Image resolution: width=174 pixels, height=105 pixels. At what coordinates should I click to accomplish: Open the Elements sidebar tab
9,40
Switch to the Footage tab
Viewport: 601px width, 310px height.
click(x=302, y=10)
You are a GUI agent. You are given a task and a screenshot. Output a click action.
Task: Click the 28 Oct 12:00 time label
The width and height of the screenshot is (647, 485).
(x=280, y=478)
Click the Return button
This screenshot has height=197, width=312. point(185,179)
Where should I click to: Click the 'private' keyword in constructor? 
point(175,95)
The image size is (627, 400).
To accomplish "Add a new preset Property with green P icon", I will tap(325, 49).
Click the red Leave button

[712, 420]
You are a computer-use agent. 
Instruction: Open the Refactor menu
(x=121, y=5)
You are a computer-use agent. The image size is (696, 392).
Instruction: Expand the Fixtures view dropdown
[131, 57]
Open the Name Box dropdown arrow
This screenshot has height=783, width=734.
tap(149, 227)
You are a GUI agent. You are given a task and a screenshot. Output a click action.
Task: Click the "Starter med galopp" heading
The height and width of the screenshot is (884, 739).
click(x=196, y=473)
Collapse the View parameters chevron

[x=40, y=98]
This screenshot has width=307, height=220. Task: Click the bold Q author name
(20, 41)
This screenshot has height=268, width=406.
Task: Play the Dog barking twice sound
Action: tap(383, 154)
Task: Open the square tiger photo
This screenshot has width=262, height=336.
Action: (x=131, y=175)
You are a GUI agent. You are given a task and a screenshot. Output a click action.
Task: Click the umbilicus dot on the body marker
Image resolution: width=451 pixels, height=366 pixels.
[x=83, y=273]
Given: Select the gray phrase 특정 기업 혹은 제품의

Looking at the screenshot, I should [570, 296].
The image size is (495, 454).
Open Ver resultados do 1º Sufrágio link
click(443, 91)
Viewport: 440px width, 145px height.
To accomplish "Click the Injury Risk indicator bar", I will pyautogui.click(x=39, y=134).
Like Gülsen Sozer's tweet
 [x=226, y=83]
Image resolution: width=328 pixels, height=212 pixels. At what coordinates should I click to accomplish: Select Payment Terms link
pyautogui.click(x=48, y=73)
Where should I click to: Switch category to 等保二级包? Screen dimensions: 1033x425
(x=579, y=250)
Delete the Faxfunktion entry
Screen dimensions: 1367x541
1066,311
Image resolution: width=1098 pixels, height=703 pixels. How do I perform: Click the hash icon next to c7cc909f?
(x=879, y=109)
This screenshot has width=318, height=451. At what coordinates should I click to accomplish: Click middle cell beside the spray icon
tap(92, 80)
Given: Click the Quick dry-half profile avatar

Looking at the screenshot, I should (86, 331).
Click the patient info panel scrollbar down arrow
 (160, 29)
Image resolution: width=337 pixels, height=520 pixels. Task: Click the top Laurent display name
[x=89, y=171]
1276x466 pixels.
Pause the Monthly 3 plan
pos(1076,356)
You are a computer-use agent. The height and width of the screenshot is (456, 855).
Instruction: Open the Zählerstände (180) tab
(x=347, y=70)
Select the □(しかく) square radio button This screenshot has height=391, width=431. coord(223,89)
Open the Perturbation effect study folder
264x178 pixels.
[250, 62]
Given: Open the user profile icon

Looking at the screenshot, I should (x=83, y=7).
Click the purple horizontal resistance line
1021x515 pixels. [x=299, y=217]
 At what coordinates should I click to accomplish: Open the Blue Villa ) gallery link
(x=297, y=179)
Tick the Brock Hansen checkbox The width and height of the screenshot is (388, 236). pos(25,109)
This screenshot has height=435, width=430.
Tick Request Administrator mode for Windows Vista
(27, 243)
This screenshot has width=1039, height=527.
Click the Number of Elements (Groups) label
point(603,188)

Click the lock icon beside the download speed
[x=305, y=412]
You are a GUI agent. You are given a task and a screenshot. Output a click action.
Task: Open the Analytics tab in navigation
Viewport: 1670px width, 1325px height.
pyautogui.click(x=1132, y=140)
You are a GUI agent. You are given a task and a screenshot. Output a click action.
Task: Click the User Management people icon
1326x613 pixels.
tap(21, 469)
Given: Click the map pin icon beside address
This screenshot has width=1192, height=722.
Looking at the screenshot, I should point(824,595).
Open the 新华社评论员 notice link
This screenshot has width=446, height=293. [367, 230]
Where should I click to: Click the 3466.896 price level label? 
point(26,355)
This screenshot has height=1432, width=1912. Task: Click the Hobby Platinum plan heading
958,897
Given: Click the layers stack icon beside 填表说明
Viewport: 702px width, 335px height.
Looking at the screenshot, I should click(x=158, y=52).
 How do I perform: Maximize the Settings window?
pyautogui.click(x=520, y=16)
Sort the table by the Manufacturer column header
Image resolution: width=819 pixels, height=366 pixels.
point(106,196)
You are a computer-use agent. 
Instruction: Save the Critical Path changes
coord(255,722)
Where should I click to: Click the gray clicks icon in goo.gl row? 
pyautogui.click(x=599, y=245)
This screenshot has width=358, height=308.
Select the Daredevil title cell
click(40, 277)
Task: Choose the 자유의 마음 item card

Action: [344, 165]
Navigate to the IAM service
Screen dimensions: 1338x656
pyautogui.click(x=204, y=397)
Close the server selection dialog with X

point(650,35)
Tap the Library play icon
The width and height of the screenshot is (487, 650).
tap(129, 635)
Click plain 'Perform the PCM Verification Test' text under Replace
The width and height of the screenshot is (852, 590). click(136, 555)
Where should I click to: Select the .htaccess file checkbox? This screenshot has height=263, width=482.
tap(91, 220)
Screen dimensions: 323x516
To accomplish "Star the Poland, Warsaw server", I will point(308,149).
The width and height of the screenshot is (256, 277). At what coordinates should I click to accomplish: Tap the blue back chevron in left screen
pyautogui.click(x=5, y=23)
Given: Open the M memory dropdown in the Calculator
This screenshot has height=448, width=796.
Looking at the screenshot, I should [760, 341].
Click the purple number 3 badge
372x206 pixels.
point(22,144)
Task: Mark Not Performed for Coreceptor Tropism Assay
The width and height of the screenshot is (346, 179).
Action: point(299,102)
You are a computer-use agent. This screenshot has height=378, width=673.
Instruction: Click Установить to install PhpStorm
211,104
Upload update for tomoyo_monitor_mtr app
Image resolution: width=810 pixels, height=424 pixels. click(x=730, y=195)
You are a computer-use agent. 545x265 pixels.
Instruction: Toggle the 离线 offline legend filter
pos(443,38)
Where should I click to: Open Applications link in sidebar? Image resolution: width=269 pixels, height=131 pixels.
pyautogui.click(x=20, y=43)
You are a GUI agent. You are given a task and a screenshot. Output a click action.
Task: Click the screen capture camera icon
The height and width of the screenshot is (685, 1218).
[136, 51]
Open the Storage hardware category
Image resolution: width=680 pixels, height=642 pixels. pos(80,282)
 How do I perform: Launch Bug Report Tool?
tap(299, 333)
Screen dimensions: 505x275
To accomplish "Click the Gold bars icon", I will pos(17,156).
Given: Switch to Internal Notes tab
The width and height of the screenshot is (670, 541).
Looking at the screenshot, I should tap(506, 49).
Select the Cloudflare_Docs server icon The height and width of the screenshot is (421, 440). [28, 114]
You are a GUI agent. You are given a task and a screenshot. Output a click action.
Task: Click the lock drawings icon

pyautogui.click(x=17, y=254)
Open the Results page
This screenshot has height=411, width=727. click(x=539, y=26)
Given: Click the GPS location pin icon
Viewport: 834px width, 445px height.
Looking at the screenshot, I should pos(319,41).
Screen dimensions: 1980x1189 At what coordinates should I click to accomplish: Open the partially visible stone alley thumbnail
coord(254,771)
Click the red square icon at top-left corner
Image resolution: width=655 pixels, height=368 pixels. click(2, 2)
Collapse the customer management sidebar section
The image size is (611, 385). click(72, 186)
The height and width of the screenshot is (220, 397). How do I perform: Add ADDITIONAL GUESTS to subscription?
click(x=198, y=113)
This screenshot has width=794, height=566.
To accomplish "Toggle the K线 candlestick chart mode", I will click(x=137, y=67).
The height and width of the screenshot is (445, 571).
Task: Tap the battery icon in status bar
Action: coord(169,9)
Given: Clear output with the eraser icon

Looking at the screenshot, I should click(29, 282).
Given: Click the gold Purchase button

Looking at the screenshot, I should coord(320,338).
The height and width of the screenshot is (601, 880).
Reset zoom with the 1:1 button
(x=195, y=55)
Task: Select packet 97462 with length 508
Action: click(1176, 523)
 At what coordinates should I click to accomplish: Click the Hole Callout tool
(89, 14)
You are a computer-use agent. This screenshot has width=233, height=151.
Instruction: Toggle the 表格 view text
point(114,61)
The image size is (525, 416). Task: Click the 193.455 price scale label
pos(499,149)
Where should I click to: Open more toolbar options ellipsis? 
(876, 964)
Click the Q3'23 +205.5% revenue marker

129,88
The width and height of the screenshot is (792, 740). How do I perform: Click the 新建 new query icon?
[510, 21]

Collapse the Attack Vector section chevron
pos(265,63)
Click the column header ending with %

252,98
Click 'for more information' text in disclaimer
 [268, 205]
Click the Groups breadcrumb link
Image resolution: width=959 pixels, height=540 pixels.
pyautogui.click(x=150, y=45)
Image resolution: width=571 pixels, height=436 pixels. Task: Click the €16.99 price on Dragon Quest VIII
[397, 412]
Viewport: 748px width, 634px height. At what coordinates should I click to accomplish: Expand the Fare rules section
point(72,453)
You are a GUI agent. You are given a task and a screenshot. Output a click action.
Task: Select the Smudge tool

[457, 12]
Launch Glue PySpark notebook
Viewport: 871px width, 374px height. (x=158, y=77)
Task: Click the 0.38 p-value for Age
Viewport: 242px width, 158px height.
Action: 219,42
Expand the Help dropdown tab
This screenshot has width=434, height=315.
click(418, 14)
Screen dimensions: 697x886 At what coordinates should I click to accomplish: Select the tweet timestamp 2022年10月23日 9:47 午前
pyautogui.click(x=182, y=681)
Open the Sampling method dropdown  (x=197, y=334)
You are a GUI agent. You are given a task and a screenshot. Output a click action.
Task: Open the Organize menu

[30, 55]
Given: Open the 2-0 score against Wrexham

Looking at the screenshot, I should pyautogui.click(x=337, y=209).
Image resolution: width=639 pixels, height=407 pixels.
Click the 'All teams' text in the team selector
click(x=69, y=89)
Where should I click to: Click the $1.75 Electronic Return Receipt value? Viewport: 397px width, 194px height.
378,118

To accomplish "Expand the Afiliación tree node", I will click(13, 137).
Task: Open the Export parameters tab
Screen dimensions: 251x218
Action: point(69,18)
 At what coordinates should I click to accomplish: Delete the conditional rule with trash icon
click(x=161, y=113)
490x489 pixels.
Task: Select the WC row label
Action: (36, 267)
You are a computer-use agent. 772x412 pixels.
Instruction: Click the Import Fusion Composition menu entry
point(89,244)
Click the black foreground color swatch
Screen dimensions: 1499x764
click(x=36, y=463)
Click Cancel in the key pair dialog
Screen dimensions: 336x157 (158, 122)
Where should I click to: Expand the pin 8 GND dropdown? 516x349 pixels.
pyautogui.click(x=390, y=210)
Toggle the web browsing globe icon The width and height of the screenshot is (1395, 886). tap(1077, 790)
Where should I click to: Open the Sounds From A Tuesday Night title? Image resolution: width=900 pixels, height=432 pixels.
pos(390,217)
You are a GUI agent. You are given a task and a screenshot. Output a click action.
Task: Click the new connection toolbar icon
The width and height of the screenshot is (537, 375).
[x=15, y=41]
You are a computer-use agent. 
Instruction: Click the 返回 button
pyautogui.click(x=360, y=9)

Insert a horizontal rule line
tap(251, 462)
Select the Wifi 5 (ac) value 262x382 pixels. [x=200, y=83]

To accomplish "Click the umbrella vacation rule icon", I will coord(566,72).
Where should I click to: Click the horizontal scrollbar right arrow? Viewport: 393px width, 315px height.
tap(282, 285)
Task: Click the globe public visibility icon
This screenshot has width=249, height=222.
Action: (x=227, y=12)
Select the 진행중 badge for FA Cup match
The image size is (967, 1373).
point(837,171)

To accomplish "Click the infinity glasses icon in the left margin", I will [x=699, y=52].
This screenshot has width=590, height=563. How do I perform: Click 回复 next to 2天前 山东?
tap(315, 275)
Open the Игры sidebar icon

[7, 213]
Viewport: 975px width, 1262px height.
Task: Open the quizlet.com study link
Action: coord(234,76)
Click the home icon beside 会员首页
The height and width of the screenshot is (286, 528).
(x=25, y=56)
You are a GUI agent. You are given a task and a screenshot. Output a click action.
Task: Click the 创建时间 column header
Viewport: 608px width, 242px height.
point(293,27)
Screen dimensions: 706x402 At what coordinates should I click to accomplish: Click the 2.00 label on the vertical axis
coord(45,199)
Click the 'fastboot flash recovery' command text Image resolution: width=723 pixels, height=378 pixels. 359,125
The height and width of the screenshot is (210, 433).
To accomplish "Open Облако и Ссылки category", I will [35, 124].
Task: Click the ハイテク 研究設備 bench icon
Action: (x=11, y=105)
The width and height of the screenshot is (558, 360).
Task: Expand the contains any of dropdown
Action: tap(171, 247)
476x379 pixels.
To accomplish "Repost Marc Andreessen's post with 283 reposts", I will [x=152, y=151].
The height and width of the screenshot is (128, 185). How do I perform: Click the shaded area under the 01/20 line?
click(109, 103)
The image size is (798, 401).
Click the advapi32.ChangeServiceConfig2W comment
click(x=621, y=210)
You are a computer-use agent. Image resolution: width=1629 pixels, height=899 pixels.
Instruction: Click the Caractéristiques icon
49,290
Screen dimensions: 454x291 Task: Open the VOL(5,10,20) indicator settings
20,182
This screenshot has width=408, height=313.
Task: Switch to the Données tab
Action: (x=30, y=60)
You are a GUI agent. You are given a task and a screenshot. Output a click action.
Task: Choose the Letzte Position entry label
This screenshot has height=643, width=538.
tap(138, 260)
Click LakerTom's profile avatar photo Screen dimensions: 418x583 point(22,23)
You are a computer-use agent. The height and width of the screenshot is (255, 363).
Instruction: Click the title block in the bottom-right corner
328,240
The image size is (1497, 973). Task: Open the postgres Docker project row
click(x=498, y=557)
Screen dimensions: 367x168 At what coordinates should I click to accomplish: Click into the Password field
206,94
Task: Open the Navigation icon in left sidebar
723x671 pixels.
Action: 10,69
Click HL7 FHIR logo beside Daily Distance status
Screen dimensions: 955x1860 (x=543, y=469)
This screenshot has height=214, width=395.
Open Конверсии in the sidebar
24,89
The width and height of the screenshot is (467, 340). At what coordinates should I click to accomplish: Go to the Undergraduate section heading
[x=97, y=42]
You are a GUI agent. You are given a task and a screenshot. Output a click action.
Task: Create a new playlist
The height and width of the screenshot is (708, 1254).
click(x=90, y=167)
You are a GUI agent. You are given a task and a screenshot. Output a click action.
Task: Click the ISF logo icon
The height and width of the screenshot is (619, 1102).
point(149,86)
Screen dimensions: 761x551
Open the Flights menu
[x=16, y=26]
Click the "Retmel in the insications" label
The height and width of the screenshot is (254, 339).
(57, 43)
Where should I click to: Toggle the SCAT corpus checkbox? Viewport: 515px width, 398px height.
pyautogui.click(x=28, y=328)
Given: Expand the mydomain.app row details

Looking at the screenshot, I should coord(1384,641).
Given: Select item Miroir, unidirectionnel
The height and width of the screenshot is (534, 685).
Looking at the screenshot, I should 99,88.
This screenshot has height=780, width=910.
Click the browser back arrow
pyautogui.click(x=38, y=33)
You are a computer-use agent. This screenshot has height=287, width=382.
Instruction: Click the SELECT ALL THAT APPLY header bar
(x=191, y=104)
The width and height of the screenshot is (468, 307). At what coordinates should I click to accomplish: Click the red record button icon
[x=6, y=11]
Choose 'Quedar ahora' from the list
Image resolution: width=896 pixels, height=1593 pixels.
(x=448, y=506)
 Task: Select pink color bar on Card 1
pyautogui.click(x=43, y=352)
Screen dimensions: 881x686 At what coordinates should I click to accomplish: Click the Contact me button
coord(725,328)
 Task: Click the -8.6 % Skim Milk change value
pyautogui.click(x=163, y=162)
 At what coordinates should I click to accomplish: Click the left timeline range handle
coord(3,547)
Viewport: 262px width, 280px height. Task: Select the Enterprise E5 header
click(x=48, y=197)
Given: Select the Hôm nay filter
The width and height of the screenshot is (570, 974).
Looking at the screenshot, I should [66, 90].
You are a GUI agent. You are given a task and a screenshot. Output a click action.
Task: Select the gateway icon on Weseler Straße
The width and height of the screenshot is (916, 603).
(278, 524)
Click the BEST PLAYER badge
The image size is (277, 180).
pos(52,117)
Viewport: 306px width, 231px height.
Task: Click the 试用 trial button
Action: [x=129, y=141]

▶ [WORK REQUEST] Produce only the lines from the line containing "Where should I click to: Select" through the line containing "has height=378, width=673.", inclusive of both, exactly as they stand in the entries above.

▶ [ANSWER BOX]
Where should I click to: Select the .htaccess file checkbox? This screenshot has height=263, width=482.
tap(91, 220)
Screen dimensions: 323x516
To accomplish "Star the Poland, Warsaw server", I will point(308,149).
The width and height of the screenshot is (256, 277). At what coordinates should I click to accomplish: Tap the blue back chevron in left screen
pyautogui.click(x=5, y=23)
Given: Open the M memory dropdown in the Calculator
This screenshot has height=448, width=796.
Looking at the screenshot, I should [760, 341].
Click the purple number 3 badge
372x206 pixels.
point(22,144)
Task: Mark Not Performed for Coreceptor Tropism Assay
The width and height of the screenshot is (346, 179).
Action: point(299,102)
You are a computer-use agent. This screenshot has height=378, width=673.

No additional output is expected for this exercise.